Sil a ensinou e Adriana começou a produzir. Aprendeu a fazer e não parou mais. Trabalha como artesã há cerca de nove anos. Com a habilidade assegurada, também foi a irmã Sil que a provocou a produzir jacas maiores: “Porque tu não tenta fazer umas maiores?” Adriana então foi aumentando, pouco a pouco, o tamanho das peças, até alcançar a versão maior, que possui entre 50 cm a 60 cm. Encontrou e consolidou sua identidade, guiada pelo respeito entre os colegas artesãos e ensinamentos do mestre: “O João sempre falava: você tem que ter a sua própria marca.” Os cliente da irmã e do Mestre João vinham visitá-los, viam suas peças e gostavam.
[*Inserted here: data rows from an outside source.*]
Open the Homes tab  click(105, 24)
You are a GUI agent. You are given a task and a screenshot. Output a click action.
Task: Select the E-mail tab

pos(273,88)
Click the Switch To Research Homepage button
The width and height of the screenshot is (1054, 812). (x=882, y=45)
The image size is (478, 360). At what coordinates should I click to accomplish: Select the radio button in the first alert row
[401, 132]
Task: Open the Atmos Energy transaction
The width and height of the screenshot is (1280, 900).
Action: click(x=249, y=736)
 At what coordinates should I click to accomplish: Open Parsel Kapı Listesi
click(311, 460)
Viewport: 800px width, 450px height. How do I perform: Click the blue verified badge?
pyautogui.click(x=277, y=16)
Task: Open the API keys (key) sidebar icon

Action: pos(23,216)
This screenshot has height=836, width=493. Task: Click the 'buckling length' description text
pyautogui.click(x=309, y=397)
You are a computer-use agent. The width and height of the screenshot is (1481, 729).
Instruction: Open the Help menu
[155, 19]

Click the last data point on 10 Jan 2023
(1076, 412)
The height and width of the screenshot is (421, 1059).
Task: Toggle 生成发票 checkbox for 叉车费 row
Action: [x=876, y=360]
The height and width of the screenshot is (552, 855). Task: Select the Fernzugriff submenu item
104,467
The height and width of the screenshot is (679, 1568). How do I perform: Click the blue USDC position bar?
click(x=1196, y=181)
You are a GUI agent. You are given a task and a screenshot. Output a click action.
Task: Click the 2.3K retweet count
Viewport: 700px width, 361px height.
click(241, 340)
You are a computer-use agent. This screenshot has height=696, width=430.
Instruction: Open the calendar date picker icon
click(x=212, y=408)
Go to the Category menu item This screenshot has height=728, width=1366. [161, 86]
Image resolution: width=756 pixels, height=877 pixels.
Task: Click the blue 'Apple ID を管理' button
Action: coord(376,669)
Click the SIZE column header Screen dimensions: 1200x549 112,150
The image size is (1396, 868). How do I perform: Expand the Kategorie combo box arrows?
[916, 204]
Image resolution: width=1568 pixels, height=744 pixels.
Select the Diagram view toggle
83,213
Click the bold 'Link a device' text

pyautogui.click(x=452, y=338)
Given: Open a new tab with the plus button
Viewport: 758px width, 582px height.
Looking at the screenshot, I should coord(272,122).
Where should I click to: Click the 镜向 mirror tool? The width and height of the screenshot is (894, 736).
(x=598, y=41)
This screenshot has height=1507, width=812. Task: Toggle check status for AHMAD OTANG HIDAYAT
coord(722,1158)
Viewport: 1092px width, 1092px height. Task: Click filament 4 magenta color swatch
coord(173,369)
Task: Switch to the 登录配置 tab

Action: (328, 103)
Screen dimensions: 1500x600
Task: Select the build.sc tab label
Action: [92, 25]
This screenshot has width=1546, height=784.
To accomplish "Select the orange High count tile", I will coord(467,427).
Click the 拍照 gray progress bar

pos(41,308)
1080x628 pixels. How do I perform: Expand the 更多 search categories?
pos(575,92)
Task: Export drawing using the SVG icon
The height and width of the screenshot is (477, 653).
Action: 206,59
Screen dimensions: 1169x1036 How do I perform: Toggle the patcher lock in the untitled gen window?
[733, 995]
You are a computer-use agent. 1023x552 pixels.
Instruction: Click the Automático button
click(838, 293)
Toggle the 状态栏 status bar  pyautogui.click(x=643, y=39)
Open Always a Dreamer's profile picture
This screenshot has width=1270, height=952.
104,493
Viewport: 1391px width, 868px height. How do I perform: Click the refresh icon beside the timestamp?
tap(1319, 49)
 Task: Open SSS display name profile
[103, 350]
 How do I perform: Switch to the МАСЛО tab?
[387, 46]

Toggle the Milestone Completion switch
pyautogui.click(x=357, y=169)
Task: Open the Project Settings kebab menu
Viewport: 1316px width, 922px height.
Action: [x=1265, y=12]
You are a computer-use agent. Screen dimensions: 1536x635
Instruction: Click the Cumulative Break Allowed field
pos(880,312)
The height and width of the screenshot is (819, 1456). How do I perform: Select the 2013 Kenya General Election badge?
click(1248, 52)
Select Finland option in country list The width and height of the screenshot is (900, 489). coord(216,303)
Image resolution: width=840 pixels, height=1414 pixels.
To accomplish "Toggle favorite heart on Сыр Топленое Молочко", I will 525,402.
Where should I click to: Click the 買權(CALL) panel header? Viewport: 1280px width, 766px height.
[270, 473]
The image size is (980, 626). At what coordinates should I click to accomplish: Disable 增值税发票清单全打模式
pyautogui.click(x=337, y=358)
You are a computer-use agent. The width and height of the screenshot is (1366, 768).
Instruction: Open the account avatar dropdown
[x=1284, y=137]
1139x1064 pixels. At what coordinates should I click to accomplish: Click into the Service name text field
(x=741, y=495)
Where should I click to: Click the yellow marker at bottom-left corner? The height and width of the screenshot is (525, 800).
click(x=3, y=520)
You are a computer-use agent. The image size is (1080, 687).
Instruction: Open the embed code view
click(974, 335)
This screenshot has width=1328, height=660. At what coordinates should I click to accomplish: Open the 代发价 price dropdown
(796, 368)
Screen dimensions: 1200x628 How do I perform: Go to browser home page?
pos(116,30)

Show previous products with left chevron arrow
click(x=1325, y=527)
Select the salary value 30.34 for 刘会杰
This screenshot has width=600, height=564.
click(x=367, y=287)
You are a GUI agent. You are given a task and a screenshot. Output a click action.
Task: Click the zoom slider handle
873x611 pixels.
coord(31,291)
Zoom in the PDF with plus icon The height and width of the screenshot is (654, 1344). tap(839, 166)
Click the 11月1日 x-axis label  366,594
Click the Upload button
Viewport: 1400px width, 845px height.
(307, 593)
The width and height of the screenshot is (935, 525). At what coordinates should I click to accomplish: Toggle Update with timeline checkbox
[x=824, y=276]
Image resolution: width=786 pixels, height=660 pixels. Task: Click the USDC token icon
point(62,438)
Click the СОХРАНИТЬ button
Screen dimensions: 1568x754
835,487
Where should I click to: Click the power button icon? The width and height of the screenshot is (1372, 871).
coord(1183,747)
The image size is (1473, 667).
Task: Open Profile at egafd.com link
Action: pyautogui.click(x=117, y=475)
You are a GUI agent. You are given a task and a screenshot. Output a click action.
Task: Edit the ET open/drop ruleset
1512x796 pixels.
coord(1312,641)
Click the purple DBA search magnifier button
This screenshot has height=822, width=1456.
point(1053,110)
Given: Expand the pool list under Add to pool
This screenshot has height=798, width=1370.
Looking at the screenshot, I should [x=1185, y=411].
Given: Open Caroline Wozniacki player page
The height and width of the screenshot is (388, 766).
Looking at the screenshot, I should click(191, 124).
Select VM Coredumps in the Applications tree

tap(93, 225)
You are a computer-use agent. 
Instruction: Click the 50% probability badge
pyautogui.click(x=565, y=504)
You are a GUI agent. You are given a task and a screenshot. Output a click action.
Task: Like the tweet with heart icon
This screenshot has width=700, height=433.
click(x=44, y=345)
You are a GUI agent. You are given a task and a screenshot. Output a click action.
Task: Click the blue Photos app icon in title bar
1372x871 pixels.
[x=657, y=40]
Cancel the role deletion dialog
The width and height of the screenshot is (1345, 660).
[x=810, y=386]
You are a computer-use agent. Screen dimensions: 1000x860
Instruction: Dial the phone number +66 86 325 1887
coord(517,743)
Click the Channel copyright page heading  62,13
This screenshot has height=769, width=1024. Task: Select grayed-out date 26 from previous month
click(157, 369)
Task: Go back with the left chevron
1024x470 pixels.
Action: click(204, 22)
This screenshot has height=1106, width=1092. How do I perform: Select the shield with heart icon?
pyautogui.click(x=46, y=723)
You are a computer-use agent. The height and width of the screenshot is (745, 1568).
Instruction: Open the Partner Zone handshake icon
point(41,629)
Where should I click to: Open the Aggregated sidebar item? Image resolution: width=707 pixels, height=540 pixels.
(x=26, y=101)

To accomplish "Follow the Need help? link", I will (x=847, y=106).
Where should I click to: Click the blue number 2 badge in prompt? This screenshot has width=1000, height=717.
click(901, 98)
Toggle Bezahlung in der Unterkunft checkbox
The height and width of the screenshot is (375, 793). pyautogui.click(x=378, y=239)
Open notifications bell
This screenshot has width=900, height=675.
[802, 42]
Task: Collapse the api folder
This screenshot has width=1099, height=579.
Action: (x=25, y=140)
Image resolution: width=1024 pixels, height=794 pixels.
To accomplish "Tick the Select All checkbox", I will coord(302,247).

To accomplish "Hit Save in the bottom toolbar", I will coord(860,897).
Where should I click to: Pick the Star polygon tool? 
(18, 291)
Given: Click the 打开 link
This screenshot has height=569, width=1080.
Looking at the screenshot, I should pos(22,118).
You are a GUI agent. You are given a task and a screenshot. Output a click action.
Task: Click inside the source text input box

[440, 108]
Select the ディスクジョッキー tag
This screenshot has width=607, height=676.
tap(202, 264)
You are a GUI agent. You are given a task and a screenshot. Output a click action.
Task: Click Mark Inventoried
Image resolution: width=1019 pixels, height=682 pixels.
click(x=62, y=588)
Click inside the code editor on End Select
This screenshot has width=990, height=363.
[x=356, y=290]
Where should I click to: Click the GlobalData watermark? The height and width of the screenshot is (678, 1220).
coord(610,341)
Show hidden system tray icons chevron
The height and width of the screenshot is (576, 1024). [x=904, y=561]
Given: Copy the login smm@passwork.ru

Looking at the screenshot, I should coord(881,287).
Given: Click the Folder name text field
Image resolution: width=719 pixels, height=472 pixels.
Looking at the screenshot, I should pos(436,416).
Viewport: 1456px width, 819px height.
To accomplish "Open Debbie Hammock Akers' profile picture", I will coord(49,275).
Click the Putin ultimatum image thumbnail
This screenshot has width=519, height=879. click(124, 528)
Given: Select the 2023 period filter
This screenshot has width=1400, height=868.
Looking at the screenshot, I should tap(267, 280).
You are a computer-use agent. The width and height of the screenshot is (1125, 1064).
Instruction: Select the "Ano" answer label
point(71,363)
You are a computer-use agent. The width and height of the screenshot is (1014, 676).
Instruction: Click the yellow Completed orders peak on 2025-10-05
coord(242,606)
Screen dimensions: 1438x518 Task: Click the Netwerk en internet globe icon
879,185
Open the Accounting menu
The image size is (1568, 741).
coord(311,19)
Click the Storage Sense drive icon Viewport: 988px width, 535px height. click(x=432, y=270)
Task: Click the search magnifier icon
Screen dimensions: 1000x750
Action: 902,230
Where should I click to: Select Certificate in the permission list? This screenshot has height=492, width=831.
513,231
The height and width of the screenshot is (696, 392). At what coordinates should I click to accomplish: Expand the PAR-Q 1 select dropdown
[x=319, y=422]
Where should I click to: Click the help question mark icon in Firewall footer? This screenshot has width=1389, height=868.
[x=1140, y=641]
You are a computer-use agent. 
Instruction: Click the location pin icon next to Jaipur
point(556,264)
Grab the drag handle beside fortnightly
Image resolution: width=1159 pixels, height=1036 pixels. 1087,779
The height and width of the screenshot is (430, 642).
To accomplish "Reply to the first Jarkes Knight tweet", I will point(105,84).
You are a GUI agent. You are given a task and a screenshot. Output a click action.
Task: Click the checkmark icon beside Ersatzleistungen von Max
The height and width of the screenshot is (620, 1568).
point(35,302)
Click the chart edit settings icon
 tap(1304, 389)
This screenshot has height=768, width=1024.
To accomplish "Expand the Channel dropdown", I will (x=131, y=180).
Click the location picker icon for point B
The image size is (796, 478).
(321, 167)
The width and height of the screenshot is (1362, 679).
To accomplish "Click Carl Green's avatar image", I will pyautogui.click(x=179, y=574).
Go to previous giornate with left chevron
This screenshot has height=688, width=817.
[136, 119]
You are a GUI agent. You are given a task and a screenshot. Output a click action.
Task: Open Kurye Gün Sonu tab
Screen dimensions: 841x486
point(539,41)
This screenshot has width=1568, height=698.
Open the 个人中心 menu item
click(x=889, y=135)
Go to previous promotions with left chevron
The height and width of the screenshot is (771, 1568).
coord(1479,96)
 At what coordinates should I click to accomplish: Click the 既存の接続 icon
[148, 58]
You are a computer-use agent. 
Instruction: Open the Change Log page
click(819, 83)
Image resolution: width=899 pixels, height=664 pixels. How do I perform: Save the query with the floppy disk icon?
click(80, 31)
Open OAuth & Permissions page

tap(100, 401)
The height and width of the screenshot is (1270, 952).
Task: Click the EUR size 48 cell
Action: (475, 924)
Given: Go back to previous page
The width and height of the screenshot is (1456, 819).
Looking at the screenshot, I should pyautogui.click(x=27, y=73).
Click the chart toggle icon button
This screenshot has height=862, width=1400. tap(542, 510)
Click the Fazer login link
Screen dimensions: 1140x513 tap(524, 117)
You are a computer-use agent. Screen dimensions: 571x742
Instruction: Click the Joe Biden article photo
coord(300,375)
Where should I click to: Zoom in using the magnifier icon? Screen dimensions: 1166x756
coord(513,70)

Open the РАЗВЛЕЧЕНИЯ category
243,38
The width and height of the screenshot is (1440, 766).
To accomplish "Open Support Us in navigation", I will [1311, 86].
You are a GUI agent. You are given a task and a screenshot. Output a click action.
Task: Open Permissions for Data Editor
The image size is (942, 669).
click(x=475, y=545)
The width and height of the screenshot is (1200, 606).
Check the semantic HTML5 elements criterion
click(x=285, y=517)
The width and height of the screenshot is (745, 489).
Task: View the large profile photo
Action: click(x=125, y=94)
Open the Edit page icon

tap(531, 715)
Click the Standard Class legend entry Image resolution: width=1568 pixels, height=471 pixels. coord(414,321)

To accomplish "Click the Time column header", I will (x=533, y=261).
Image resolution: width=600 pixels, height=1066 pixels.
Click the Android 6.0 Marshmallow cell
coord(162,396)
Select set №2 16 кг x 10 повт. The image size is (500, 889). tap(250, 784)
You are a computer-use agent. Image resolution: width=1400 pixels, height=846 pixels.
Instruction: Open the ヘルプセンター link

Assim foi dando continuidade ao ofício. “Não voltei nunca mais a trabalhar como doméstica.”
Sobre o território
Capela é um pequeno município localizado na zona da mata alagoana que se tornou referência na arte do barro graças ao grande mestre João das Alagoas, homem generoso, de sensibilidade apurada, que transmitiu seus saberes a uma geração inteira de artistas, hoje com projeção e reconhecimento. Um lugar que se tornou um dos celeiros da nossa arte popular, reunindo a produção de alguns dos nossos principais artistas do barro. São atualmente em um grupo de nove artesãos, unidos em torno de uma associação que mantém juntos mas onde cada um é dono de seu próprio trabalho.
De lá, as peças de Adriana ganham o país. Atendendo encomendas e distribuindo-as por lojas e galerias de todo o Brasil, diariamente se debruça sobre o barro bruto modelando um dos símbolos de seu lugar de pertencimento e dando vida ao barro retirado do quintal. “Para mim o artesanato é tudo porque antes eu dependia dos outros e hoje eu tenho meu trabalho, dependo da minha própria arte. Consegui dar o melhor para o meu filho através da arte, tudo o que eu tenho é através da arte. Eu me sinto realizada.”